A few days ago, the FBI and some internet doomsayers predicted that hundreds of thousands of infected computers will go black because of the DNSChanger malware released months ago. Well, their predictions seem a bit overblown as Internet Service Providers around the world reported an insignificant number of calls requesting for assistance of this time. The prediction that infected machines would be unable to connect as the clock would struck midnight of July 9 did not materialize.
The FBI had previously released a planned shutdown of temporary DNS servers acting as safety nets for PCs identified as infected by an online scam involving a malware created by Estonian and Russian hackers.

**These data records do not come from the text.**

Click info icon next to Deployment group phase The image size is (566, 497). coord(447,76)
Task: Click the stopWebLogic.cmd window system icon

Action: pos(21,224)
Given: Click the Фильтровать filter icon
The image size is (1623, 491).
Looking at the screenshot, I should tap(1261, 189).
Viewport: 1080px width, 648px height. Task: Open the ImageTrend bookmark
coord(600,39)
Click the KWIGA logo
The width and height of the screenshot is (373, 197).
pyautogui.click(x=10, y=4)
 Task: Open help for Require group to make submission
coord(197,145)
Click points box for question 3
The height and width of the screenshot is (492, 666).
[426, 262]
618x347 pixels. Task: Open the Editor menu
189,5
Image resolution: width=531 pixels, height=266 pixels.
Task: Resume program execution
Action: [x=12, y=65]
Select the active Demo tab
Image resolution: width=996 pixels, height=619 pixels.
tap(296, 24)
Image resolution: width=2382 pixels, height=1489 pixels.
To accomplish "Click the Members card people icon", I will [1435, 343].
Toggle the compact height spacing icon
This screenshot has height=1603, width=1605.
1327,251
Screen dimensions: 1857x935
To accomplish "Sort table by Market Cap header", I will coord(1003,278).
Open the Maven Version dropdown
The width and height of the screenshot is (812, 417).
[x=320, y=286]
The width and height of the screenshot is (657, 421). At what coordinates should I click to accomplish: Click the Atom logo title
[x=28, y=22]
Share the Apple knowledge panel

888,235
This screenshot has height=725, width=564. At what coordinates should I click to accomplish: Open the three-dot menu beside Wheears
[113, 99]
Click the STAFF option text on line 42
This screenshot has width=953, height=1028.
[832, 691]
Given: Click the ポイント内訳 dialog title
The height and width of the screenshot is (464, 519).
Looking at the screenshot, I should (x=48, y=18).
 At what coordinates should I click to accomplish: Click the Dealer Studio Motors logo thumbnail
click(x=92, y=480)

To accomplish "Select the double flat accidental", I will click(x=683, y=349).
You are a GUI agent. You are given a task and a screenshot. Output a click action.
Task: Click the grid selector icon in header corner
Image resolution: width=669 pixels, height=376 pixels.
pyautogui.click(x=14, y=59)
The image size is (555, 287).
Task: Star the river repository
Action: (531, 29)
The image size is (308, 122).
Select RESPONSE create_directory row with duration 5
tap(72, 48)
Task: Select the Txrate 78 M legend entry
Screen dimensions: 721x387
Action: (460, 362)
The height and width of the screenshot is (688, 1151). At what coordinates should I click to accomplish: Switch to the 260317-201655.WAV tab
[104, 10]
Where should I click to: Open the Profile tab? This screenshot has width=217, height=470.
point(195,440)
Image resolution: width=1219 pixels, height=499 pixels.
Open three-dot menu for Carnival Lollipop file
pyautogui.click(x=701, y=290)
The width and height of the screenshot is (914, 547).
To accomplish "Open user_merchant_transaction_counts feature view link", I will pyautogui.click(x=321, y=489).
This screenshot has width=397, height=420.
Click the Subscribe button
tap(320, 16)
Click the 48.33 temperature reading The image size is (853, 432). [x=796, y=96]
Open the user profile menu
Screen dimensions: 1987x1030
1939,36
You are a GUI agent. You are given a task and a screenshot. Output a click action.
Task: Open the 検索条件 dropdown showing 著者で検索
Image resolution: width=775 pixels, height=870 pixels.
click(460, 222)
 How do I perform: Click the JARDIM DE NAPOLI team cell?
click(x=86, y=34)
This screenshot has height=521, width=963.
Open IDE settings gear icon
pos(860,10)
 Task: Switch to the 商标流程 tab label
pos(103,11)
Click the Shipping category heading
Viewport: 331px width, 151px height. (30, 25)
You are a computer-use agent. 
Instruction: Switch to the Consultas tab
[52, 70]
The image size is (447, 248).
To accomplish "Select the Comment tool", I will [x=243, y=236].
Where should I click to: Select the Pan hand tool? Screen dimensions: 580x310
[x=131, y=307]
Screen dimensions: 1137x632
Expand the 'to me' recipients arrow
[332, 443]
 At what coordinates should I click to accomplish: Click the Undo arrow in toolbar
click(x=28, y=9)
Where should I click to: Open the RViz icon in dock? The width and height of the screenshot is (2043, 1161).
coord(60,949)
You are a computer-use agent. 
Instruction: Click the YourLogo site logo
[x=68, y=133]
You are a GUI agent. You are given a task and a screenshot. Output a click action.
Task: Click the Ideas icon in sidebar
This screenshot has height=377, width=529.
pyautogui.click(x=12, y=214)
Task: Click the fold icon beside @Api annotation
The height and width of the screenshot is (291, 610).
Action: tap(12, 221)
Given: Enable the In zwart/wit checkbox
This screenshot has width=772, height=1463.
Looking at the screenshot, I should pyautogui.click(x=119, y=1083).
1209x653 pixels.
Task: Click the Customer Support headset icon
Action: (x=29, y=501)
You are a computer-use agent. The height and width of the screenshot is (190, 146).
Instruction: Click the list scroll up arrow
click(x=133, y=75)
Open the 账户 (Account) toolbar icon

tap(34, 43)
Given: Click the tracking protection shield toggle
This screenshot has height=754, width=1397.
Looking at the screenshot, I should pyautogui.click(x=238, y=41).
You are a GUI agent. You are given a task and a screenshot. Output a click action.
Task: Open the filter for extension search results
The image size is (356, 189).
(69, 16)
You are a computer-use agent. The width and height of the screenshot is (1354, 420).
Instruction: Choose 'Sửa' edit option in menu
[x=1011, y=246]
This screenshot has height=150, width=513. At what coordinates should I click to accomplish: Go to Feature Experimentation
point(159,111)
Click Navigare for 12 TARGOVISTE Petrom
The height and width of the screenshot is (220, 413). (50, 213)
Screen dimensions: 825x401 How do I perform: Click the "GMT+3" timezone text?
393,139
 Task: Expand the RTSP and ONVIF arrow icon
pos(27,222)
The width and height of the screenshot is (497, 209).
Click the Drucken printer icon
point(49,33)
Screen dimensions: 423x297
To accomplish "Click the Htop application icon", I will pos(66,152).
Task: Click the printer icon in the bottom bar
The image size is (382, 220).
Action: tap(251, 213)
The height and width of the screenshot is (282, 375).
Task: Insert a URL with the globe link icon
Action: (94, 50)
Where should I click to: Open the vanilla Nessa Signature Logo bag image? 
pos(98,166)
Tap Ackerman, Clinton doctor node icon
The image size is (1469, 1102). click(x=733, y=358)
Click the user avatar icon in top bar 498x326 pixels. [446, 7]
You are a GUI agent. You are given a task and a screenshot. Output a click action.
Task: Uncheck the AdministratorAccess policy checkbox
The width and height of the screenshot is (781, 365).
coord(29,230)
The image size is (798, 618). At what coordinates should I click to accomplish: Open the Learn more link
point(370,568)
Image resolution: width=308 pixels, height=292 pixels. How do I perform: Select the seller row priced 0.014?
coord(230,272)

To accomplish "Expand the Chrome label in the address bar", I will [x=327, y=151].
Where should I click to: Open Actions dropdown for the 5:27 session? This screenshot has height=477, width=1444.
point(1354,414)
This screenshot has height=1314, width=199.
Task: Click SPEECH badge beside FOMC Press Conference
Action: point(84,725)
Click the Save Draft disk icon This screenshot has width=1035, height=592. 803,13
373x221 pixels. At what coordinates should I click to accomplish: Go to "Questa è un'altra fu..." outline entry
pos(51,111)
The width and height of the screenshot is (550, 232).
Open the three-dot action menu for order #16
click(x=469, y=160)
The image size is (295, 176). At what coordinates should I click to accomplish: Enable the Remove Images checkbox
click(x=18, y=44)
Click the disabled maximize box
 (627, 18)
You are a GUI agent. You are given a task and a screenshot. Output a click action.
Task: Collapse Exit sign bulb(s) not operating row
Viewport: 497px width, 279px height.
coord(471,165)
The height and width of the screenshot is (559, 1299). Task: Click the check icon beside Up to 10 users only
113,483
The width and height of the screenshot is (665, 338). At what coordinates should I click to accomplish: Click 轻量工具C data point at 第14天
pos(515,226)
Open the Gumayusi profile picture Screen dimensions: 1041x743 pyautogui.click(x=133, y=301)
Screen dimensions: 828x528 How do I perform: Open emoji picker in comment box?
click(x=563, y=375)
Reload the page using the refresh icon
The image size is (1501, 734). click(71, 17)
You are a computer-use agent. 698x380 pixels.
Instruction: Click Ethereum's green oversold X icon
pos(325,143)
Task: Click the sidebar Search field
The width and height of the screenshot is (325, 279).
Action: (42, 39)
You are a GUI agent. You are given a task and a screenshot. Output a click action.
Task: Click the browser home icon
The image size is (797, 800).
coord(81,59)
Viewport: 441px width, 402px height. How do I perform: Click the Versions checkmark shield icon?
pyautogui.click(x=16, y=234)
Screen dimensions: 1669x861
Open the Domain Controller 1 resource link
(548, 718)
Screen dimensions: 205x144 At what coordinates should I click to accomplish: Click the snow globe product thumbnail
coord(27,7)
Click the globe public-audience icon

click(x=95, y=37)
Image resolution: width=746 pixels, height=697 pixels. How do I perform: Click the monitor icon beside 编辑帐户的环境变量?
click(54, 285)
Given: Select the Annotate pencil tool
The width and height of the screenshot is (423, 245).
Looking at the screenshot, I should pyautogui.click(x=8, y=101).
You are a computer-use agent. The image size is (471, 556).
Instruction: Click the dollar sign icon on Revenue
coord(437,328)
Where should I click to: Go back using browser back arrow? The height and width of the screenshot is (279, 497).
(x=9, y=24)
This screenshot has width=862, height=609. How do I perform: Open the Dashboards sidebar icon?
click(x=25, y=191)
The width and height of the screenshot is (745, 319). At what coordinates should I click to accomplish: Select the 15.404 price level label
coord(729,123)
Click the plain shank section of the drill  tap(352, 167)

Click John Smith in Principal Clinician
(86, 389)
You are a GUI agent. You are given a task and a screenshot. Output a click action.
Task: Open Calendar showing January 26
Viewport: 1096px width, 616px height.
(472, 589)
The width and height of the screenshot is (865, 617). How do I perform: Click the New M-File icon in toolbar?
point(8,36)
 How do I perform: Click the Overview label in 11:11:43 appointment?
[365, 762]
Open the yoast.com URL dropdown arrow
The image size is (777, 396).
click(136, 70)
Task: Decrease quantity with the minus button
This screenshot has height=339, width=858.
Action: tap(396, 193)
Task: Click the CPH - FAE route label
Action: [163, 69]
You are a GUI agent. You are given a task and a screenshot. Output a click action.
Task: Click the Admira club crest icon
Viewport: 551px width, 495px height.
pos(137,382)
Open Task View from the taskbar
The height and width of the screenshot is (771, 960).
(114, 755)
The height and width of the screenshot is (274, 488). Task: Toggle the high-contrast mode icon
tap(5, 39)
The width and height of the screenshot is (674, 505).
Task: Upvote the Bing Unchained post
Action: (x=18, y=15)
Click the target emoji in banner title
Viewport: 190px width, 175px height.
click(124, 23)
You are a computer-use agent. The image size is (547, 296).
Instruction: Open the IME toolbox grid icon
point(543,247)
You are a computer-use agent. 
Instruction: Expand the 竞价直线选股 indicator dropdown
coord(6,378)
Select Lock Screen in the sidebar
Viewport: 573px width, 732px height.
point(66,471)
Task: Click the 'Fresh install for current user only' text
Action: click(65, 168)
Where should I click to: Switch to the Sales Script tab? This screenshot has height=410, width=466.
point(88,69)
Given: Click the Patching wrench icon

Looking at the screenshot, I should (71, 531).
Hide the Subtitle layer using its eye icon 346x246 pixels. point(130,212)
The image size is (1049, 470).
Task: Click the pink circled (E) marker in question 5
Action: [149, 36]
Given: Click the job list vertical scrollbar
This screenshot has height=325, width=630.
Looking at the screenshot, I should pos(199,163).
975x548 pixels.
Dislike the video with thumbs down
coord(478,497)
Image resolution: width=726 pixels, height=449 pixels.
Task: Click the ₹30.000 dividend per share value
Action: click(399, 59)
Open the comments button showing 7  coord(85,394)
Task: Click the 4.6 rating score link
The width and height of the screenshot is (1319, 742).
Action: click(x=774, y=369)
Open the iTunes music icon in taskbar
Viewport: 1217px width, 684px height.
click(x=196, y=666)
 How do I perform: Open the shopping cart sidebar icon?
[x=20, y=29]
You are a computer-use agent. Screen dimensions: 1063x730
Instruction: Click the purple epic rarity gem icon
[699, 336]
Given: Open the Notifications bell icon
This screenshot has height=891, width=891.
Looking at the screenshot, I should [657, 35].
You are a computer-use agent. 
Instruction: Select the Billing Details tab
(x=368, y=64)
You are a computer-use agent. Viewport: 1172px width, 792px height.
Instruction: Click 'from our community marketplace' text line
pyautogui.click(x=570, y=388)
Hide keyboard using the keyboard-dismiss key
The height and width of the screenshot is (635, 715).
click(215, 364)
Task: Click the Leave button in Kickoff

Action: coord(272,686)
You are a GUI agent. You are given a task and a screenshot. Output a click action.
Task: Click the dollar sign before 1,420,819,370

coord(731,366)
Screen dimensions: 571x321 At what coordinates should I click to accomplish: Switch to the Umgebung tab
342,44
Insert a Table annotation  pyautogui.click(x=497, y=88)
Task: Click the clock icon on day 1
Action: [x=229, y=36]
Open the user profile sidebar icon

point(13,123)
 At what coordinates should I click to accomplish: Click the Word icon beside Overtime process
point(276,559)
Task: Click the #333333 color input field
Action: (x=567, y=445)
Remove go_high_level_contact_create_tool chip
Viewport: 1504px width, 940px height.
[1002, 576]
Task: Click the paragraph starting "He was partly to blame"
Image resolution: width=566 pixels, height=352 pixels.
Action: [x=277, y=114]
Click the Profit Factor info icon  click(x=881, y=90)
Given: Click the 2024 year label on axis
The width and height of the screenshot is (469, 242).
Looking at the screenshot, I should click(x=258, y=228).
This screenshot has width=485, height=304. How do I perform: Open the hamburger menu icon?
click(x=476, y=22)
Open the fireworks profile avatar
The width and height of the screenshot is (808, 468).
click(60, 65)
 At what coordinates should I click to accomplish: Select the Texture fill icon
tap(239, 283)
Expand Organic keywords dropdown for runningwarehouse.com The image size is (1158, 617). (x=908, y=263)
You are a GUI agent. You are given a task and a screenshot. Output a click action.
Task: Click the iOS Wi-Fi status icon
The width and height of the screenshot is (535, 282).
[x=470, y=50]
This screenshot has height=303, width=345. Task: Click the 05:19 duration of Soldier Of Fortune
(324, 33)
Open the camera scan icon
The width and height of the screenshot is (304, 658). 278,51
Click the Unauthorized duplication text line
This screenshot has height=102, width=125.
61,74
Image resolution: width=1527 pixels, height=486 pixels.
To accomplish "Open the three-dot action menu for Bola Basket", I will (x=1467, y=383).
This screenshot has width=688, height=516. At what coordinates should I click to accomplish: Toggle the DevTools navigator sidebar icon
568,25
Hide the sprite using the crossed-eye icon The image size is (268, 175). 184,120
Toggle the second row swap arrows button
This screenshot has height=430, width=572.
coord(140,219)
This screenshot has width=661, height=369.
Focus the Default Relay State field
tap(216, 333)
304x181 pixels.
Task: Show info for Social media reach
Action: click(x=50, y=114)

The night before July 9, an estimated 211,000 computers around the world were still considered afflicted by the malware including over 42,000 machines in the United States as reported by the FBI. An FBI spokesman said that those US computers were cut-off as of Monday morning as the temporary servers commissioned by the US Government were pulled out. The said servers have been running since November 2011, as the FBI started to probe and eventually shutdown the crime ring responsible.
It is known that at the peak of the infection, more than 4 million computers worldwide have been affected. While 200,000 computers still affected may seem a large number still, the reduction in number from millions of infected ones is a dramatic improvement from where things stood since last year. The industry-wide effort for past few months to bring awareness and to combat the plague can be considered largely successful as more than 90% of infected machines were fixed before the temporary DNS servers were terminated.
Comcast reported that a “miniscule” number of malware-related call volume has been logged from customers as of Monday. As the largest internet service provider in the US, Comcast has been trying to educate its subscribers about the infection through various means of communication like emails, letters, phone calls, and browser notifications since January.
The same is through for Verizon, which was also trying to inform its subscribers by reaching out to them through various means.
The issue started in November last year when a group of Estonian nationals running an online scam ring was apprehended by the FBI. The group was said to have earned an estimated $14 million dollars in profits by spreading the malware to millions of computers.
According to the FBI, the scam has been going on for years. Infected computers were redirected to different sites hosting online advertising. Instead of knocking down the infected computers right away, the FBI, in a surprising move, set-up temporary DNS servers to allow the people to continue to connect to the internet.
The original schedule to turn off the servers was March but the government extended the deadline to give ample time to people to repair their computers. Tech company giants Google and Facebook joined the awareness effort of the government by notifying users of the infection.
Security analysts said the effort was worth it and the plan worked well.
According to Paul Roberts in a quote from Threatpost, a news site of Kaspersky Lab, “the impending DNSChanger ‘black out’ threatens to obscure what has been a highly successful effort — one of few to date — to stamp out a global online scam and malware infestation.”